Yogyakarta, TopBusiness – PT Taman Wisata Candi (TWC) Borobudur, Prambanan & Ratu Boko (Persero) optimistis pengoperasian New Yogyakarta International Airport (NYIA) mampu mendongkrak kunjungan wisatawan ke destinasi yang dikelola perseroan sebanyak 2 juta pengunjung. Bandara baru itu direncanakan beroperasi pada pertengahan tahun 2019 ini.
“Kami optimistis akan ada penambahan jumlah wisatawan paling tidak 2 juta orang, ini khususnya untuk turis asing. Saya dengar akan ada lima airlines dari midle east yang masuk ke NYIA, ini jadi satu peluang,” kata Presiden Direktur PT TWC Borobudur Prambanan & Ratu Boko Edy Setijono kepada wartawan TopBusiness dalam sebuah wawancara khusus di kantornya di Yogyakarta, Jumat (8/2/2019).
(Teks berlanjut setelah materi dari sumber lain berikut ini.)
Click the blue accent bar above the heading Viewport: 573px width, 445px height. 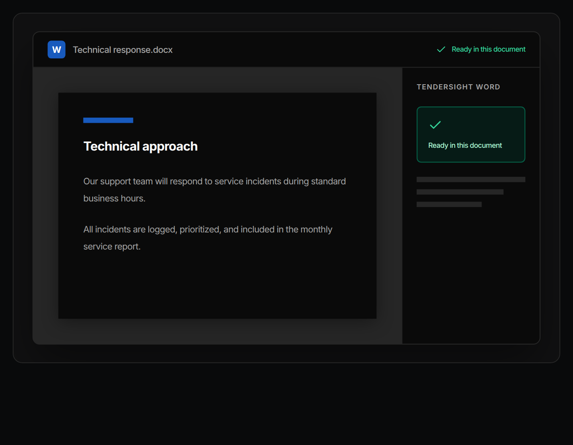[108, 120]
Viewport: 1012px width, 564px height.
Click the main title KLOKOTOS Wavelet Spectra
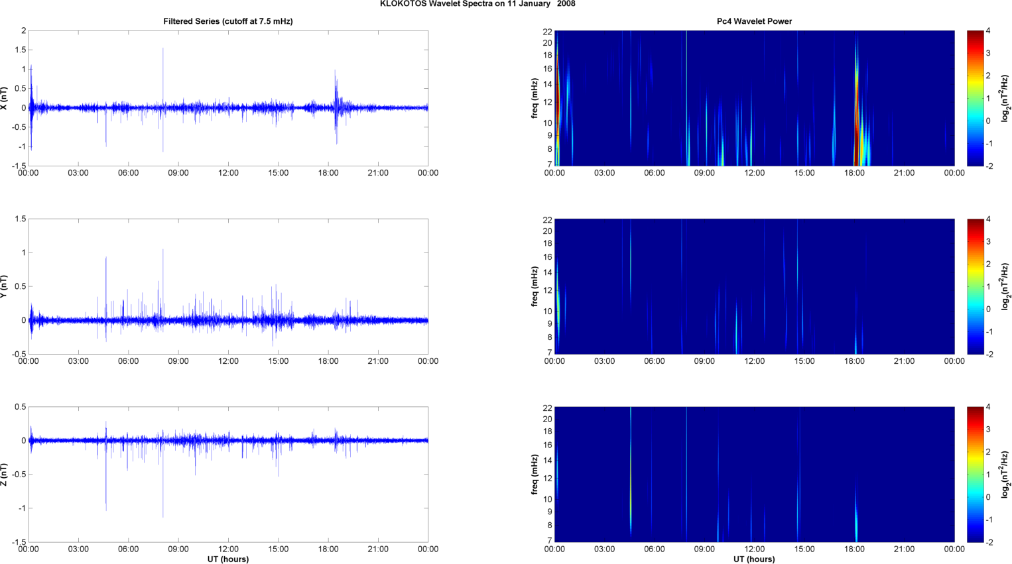477,4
Tahun 2018 lalu, jumlah kunjungan wisatawan ke tiga destinasi wisata yang dikelola PT TWC mencapai 6,7 juta. Tahun ini, perseroan optimistis angka kunjungannya bisa menembus 7,7 juta orang. Dari angka tersebut, pelancong asing masih relatif sedikit, hanya sekitar 10 persen.
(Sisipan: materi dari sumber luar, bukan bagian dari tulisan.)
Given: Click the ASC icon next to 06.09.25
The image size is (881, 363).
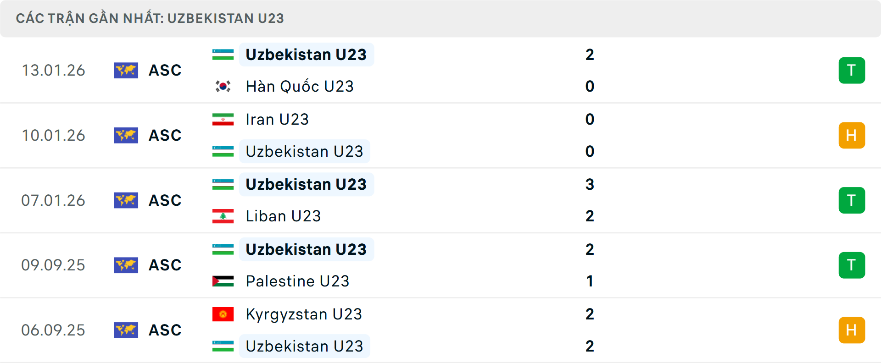Looking at the screenshot, I should click(x=126, y=330).
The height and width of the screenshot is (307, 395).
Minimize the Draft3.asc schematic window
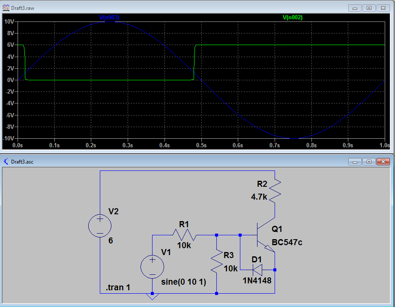pos(355,161)
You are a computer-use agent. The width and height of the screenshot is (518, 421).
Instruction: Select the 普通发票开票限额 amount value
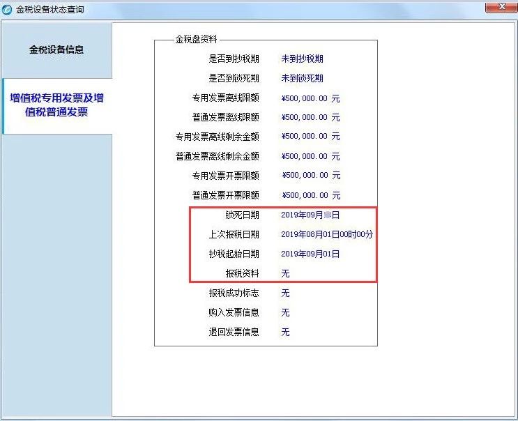[310, 196]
Selain mendongkrak kunjungan wisman, Edy berharap beroperasinya bandara baru tersebut bisa meningkatkan lama waktu tinggal wisatawan di kawasan Joglosemar (Jogja, Solo, dan Semarang). Saat ini, berdasarkan survei, lama waktu tinggal wisman yang berlibur di kawasan itu rata-rata hanya sekitar 1,5 hari.
“Kami menargetkan bisa naik jadi 2 hari, karena aksesnya lebih mudah. Jadi bisa dua hari di sini, empat hari di Bali, karena rata-rata turis kan lama kunjungannya di Indonesia sekitar enam hari,” kata Edy.